Airfinity has released its latest COVID-19 treatments revenue forecast for Q1 2022 and 2022. The forecast increases its total sales estimate for the year from $19.5bn to $32.5bn.
The market for oral antivirals is predicted to have grown for the following reasons:
→ The higher transmissibility of Omicron has seen much higher global cases rates than previously estimated, creating a larger potential market for outpatient treatments.
→ Monoclonal antibodies, a previous outpatient treatment for COVID-19, have largely been shown to be ineffective against the Omicron variant and our analysis assumes fewer monoclonals to occupy this space.
→ Despite reduced access to testing and difficulties reaching high-risk patients, our data shows government procurement of antiviral treatments remains strong and the majority of agreed supply deals yet to be fulfilled.
→ Today’s update includes Shionogi’s antiviral pill S-217622 which has entered the market and is expected to gain a flurry of regulatory approvals in the second half of the year.
Pfizer’s Paxlovid is predicted to dominate the market with sales of $23.6bn, taking 72% of the 2022 market.
Our analysis expects a slow start for Paxlovid sales in the first quarter, $1.6bn, which will ramp up throughout the year. Production capacity is believed to have limited deliveries so far, with our data showing just over 5 million courses have been delivered to date, while the firm has booked sales of at least 42.3 million courses to be fulfilled this year.
Merck’s Molnupiravir is forecast to generate $6.4bn this year, up from our previous forecast of $2.5bn.
Airfinity estimates Merck will see significant sales growth from last quarter due to the fulfillment of deliveries to the U.S. and receiving a flurry of regulatory authorizations in other nations.
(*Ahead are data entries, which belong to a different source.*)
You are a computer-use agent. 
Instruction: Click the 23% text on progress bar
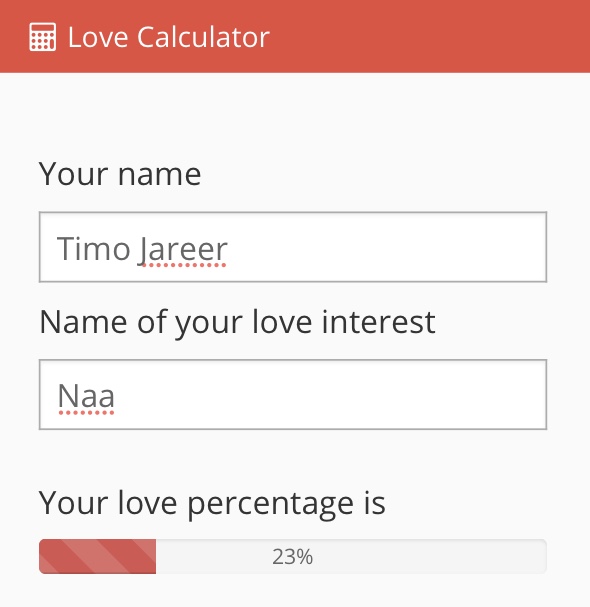pos(292,557)
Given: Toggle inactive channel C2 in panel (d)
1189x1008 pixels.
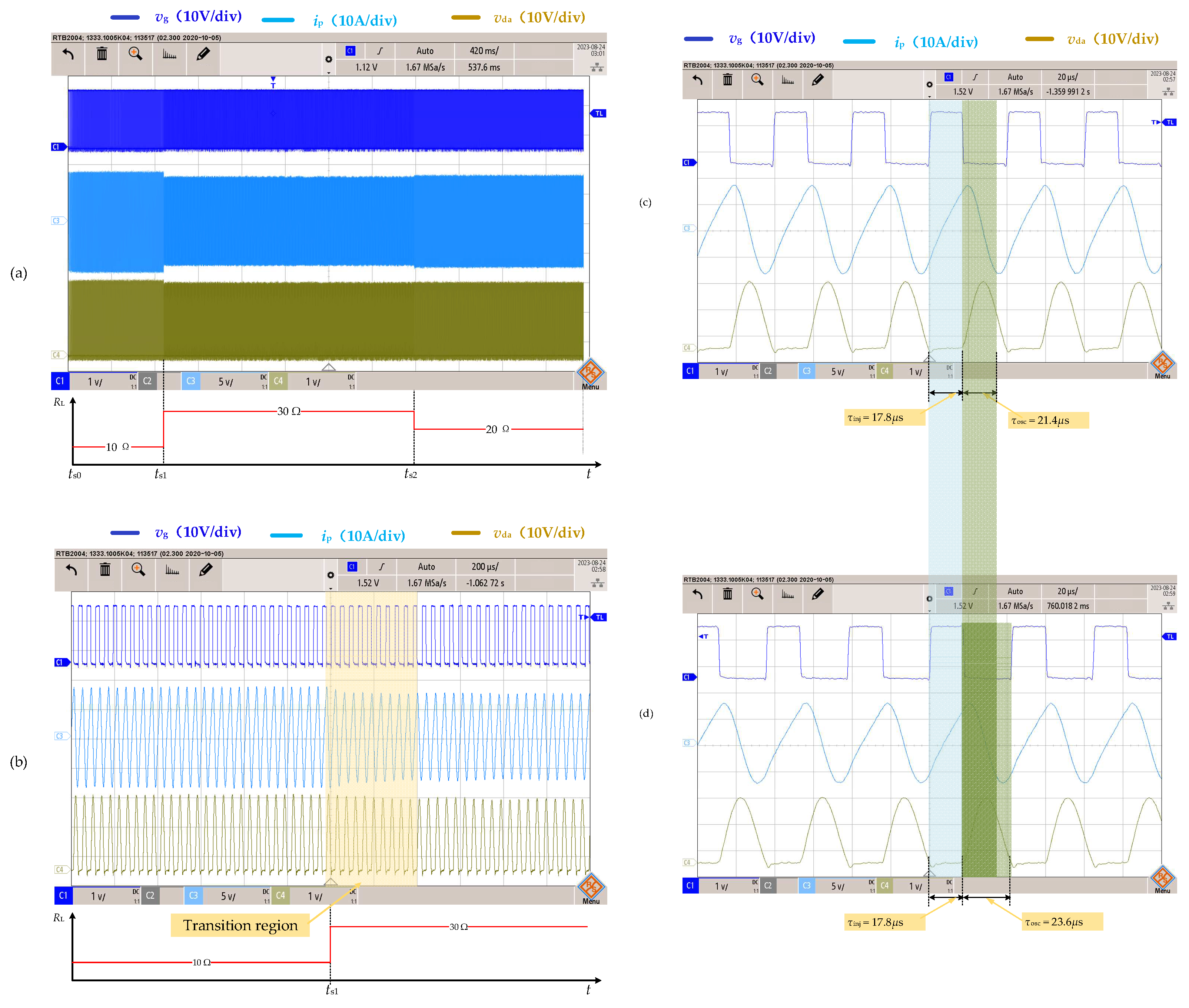Looking at the screenshot, I should 768,886.
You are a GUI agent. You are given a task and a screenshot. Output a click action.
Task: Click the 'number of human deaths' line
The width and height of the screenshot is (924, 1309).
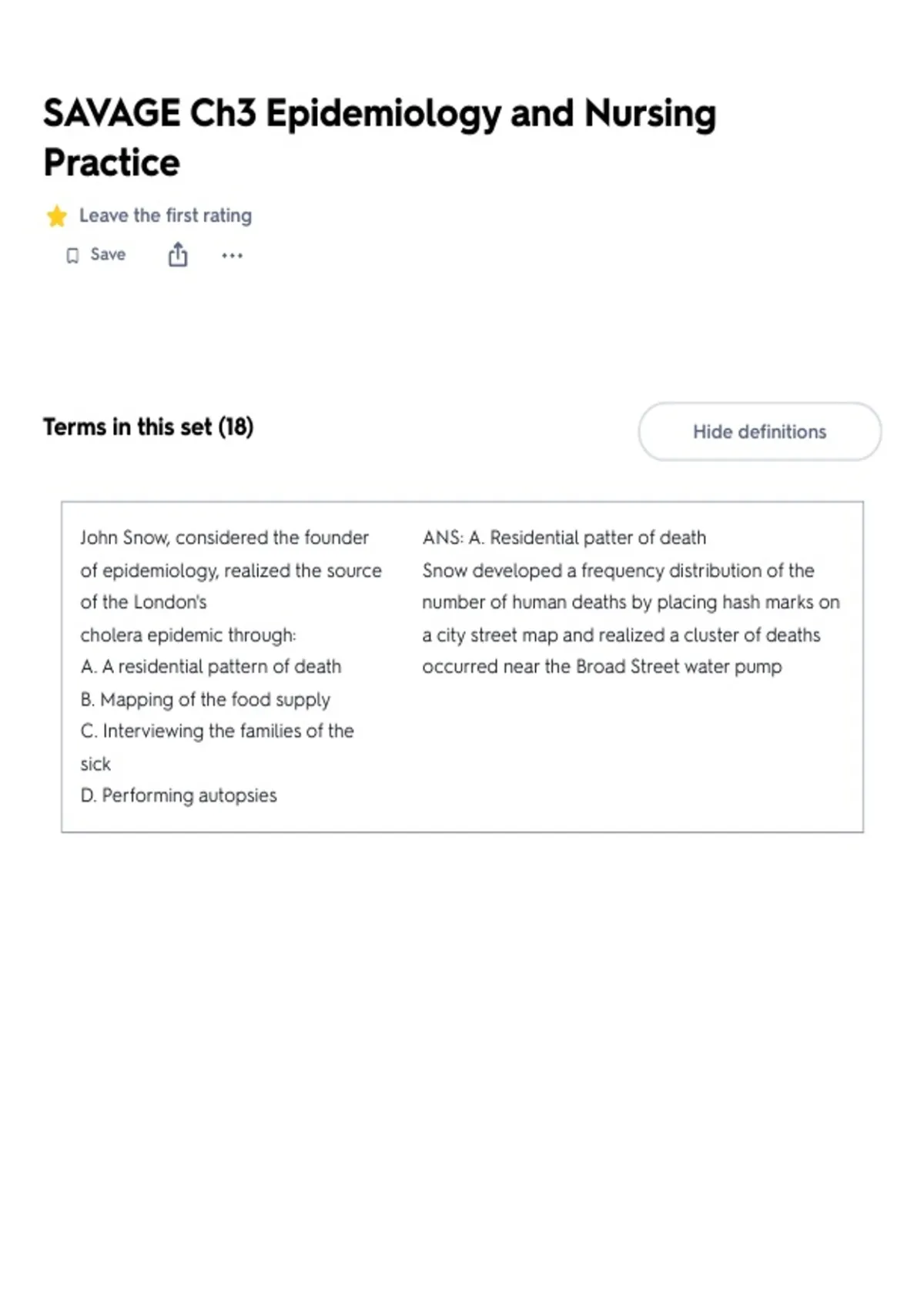click(631, 602)
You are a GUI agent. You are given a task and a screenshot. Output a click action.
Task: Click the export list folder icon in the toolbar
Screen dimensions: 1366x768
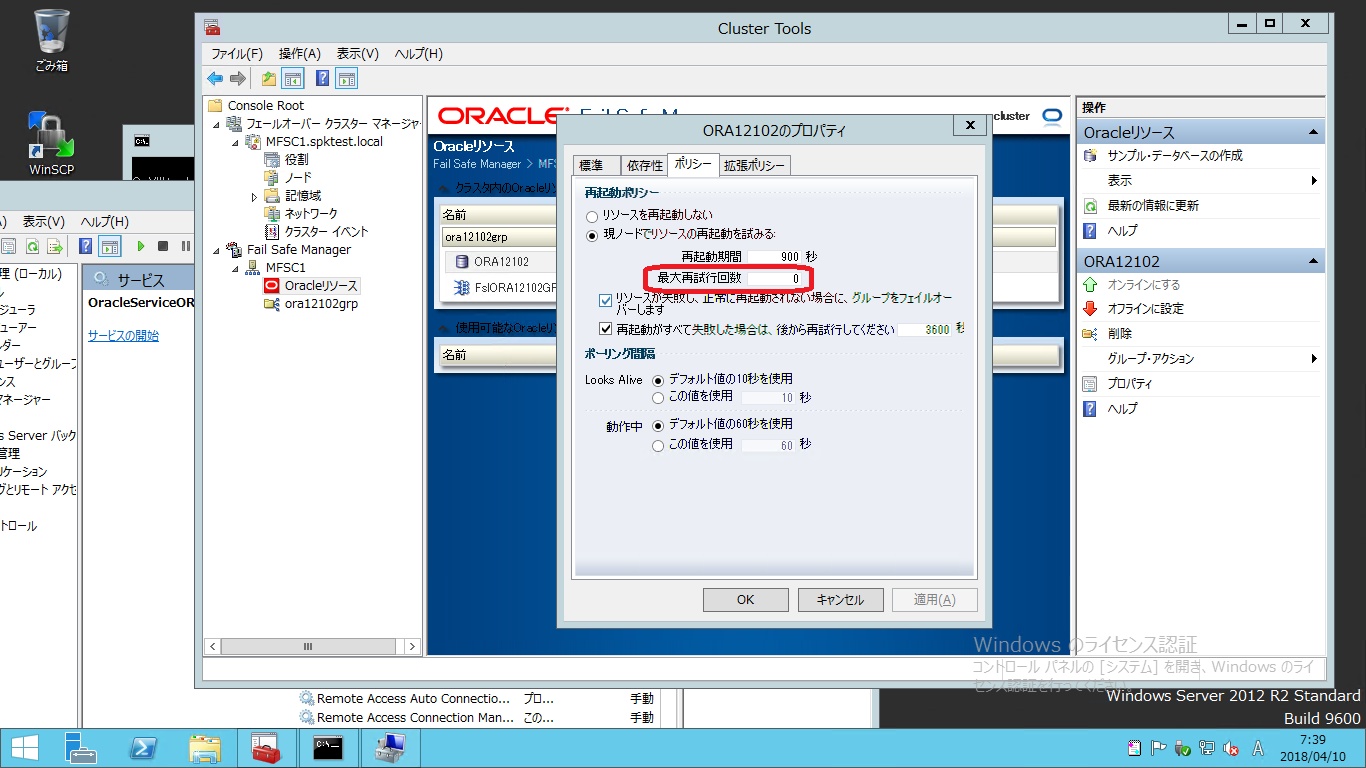tap(268, 78)
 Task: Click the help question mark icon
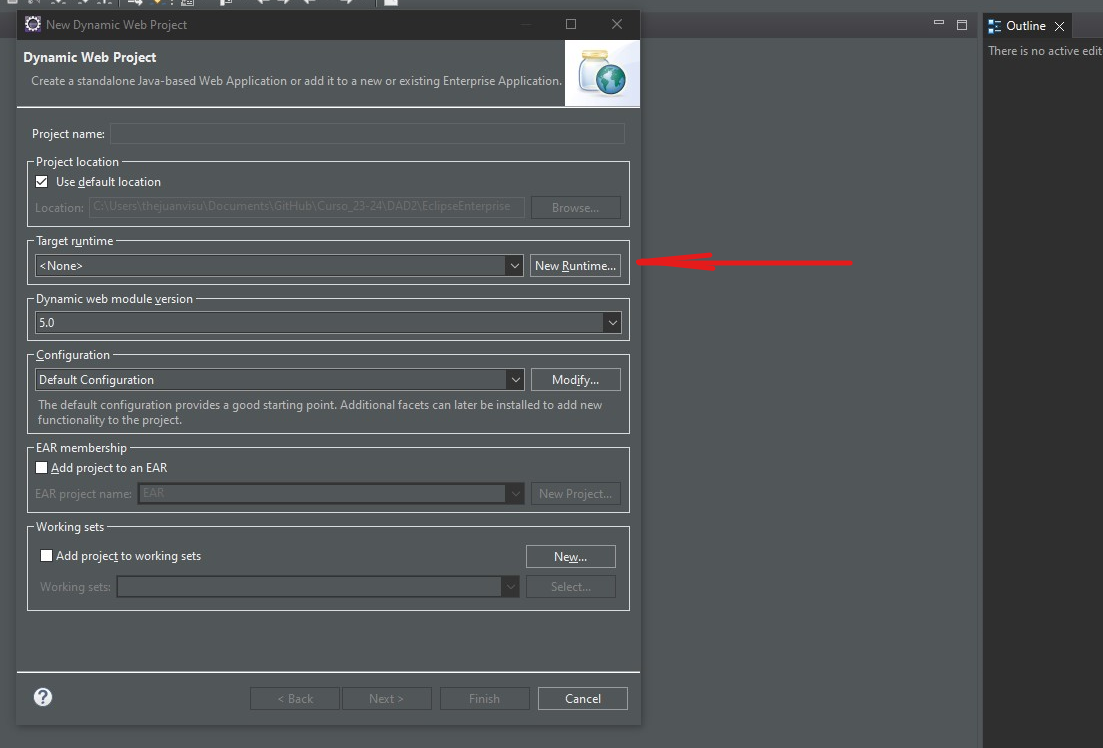click(43, 697)
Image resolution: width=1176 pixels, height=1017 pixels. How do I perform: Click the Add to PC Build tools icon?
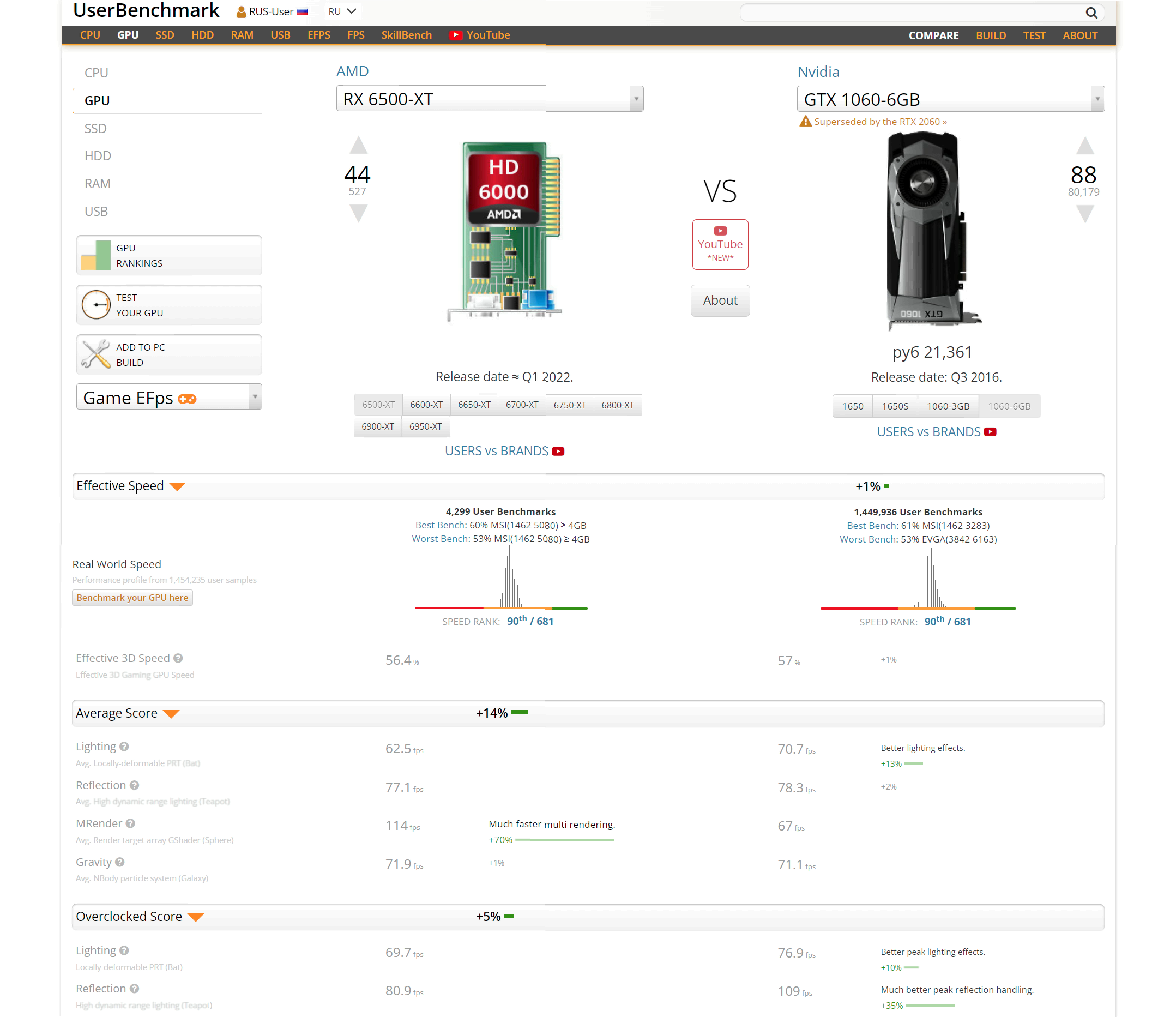tap(96, 354)
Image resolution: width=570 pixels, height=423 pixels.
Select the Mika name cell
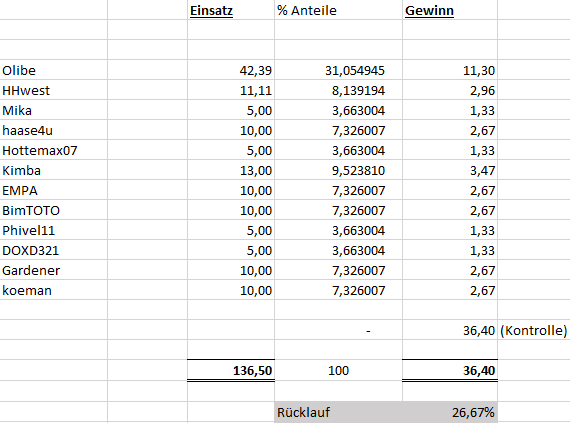click(x=54, y=110)
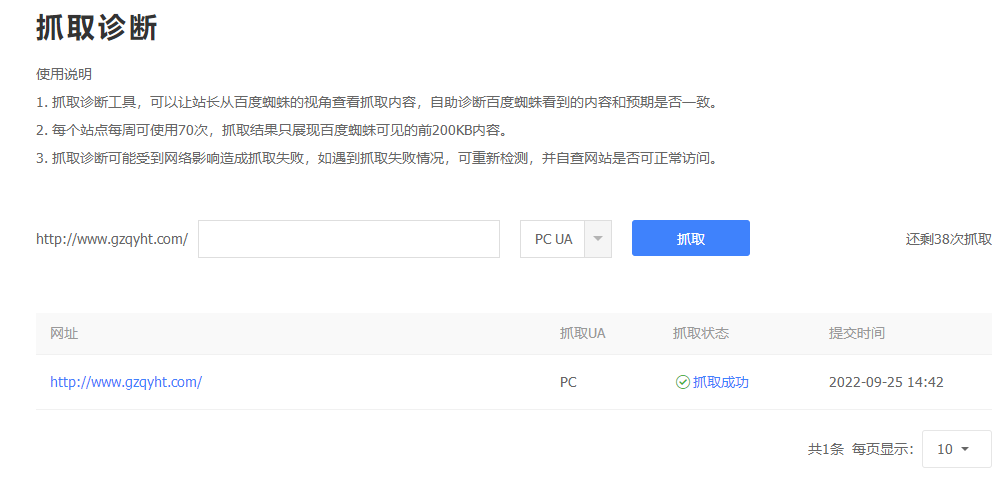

Our analysis estimated Merck has delivered half of the 10 million courses it produced in 2021 generating $2.7bn in Q1 2022.
Today’s analysis also shows that from publicly announced supply deals almost all of Q1 revenue for Paxlovid and Molnupiravir is expected to come from high income countries only. High income countries currently account for over two-thirds of agreed antiviral supply deals and those still in talks. Over a hundred lower and lower middle income countries are expected to procure courses via the Medicine Patents Pool (MPP) agreement under which they can access cheaper generic versions of the treatment. Our forecast excludes any revenue which would potentially be generated from any MPP countries.
Airfinity’s Lead Analyst for Treatments Dr Arsalan Azad says, “Antiviral pills are going to play a vital role as the COVID-19 pandemic moves to endemic. The treatment is attractive to governments for many reasons. It is cheaper and easier to administer. Its efficacy is not affected by evolving variants, they have a longer shelf life and can be stored at room temperature.
“However, a rolling back of testing, patient confusion around eligibility and perception of the reduced virulence of Omicron has led to unexpectedly poor uptake. Despite this we expect to see more governments procuring these treatments with the potential to expand eligibility criteria to patients who are lower risk”.